Sumitomo Pharma Oncology Receives Orphan Drug Designation for DSP-5336, an Investigational Menin and Mixed-Lineage Leukemia Binding Protein for Treatment of Acute Myeloid Leukemia

Sumitomo Pharma Oncology, Inc., a clinical-stage company focused on novel cancer therapeutics, today announced the U.S. Food and Drug Administration (FDA) granted Orphan Drug Designation for DSP-5336, an investigational small molecule inhibitor against the binding of menin and mixed-lineage leukemia (MLL) protein, for the treatment of acute myeloid leukemia (AML).

CAMBRIDGE, Mass., Aug. 3, 2022 /PRNewswire/ -- Sumitomo Pharma Oncology, Inc., a clinical-stage company focused on novel cancer therapeutics, today announced the U.S. Food and Drug Administration (FDA) granted Orphan Drug Designation for DSP-5336, an investigational small molecule inhibitor against the binding of menin and mixed-lineage leukemia (MLL) protein, for the treatment of acute myeloid leukemia (AML).
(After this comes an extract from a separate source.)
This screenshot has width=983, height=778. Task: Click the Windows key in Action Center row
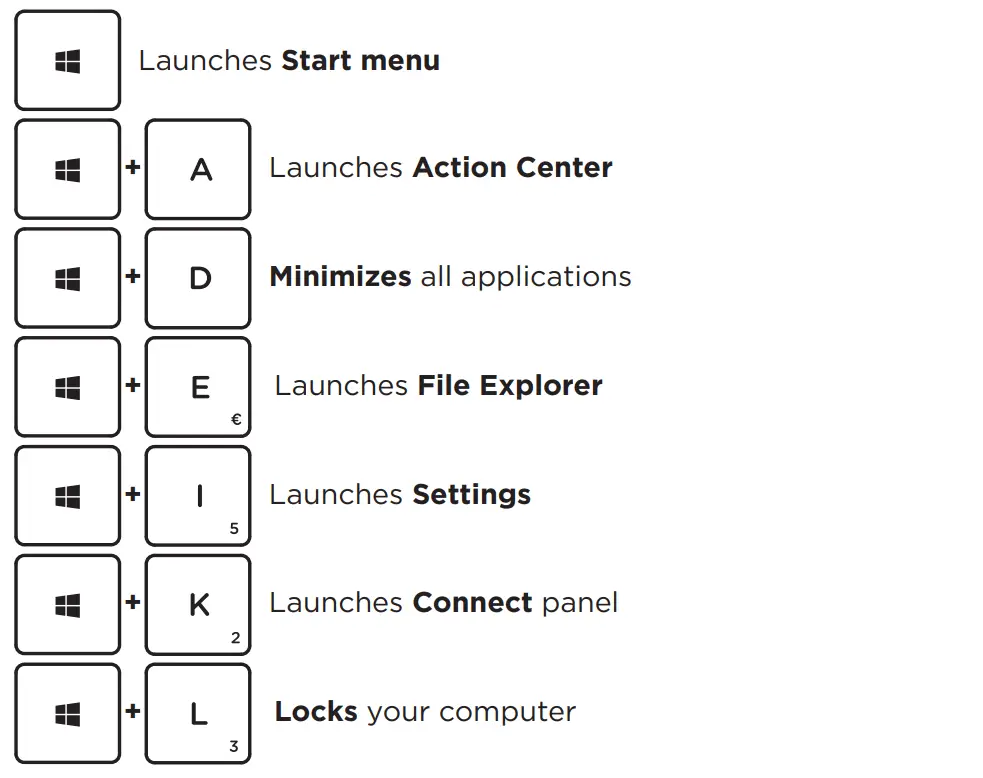pos(67,170)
“We are pleased to have received this designation for DSP-5336 which reinforces the need to identify novel therapeutic options to improve outcomes for patients with AML,” said Patricia S. Andrews, CEO and Global Head of Oncology, Sumitomo Pharma Oncology, Inc. “We are excited to contribute to the advancement of research in this hematologic malignancy.”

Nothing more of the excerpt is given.